Strange Books

This blog post is part of a publication for Amplified Publishing Bristol + Bath Creative R+D. For the full publication, WhatsApp the words ‘strange books’ to +447380333721.

A post-it with a handwritten note reads: 'To amplify' / To increase volume / To enlarge or add detail

Even back when No Bindings was a playful, personal project, I was thinking about the ways in which pamphlets, letters and books are given more details, more life, or simply made louder by other mediums. 

One thing I focused on was “books made aloud”:

  • Author readings

  • Poetry performance

  • Storytime

In these ways, books are made loud by the voice of the author, the poet, the storyteller.


With printing being relatively costly, digitising these readings, performances and stories has been one way I have looked to add detail and volume to the books for audiences to enjoy.


But I, as the publisher, often see so much more than the end products.
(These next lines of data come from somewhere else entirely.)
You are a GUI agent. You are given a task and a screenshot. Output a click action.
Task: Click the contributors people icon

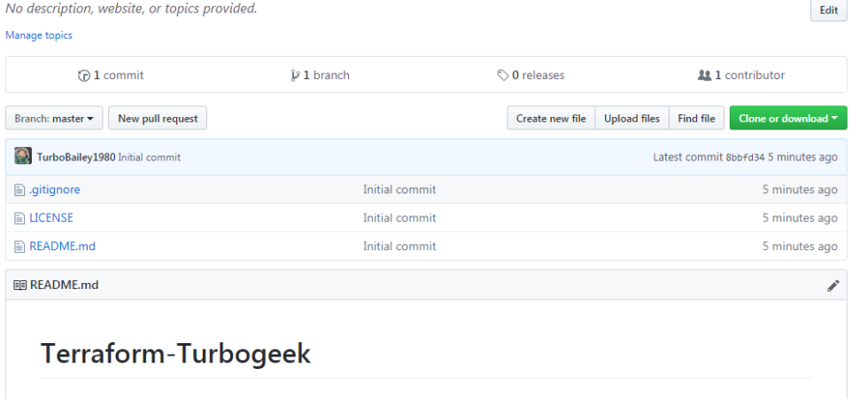tap(704, 75)
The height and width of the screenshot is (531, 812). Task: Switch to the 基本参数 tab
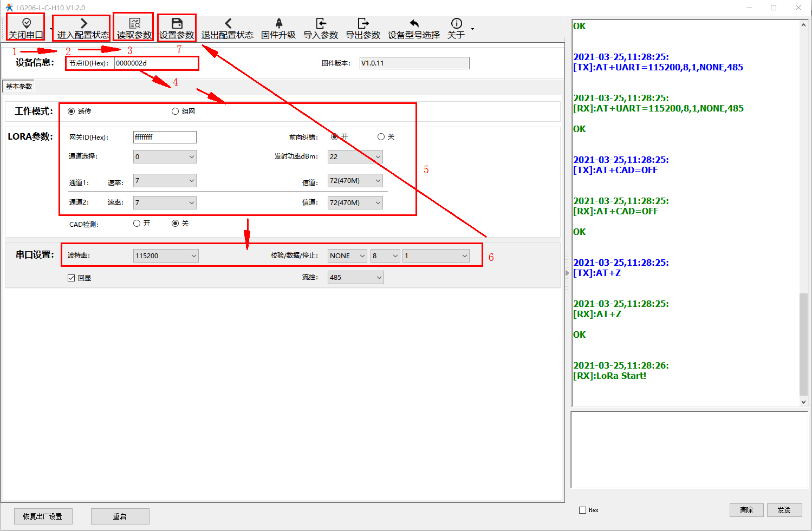19,87
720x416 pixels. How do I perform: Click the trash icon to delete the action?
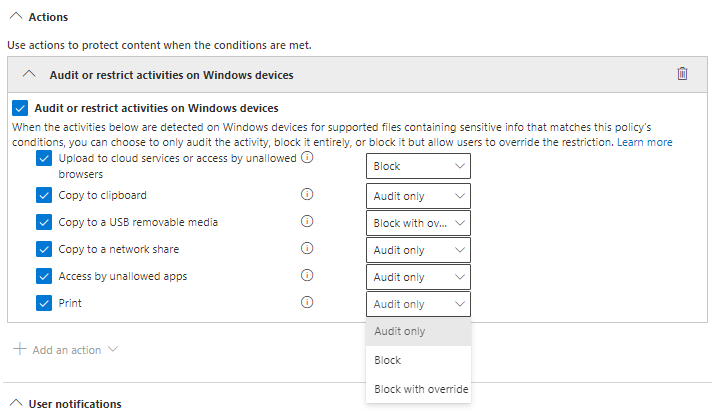point(682,74)
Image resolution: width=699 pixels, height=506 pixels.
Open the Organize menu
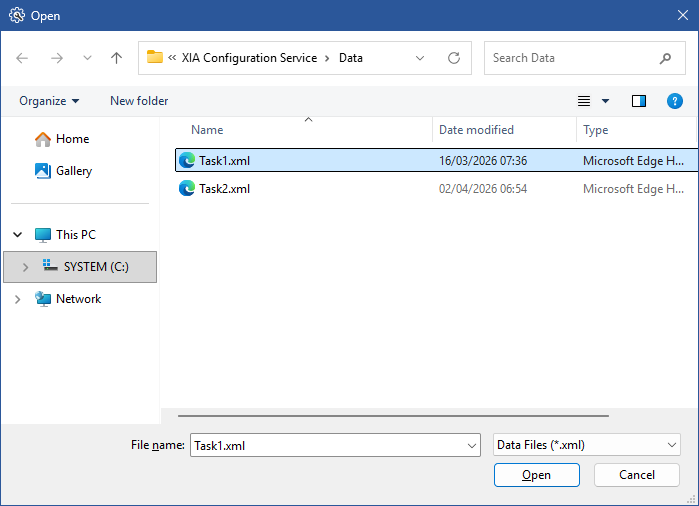[49, 101]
I see:

  • the movement of hands cutting and foldings over and over until a neat stack of 50 booklets lie ready to be pressed

  • the scribbles in sketchbooks and waste lino from relief prints made rich with ink.

  • And in the cases of books made with community art groups and organisations, I see the poetry workshops and writing sessions that gently nurtured poems and prose from folks who have said “I can’t write” “I don’t know how”.

 

To me, it’s sometimes this network of people that truly says “amplified publishing”. The book is actually part of a constellation of contributors and concepts and places and time spent and connections made. And when we bring folks into the publishing experience for the first time, it is publishing itself, be that the processes or the industry, that is acted upon, innovated, amplified.

 

As I challenge myself to produce, promote and distribute No Bindings’ most “normal” book to date, I come back again and again to thinking about publishing as an art form; a tool for gathering ideas and artists together into a cultural object. 

 

Perhaps the tension will forever be between:

  1. The fact this book was made is important enough.

  2. If that book isn’t read, does all that hard work mean nothing?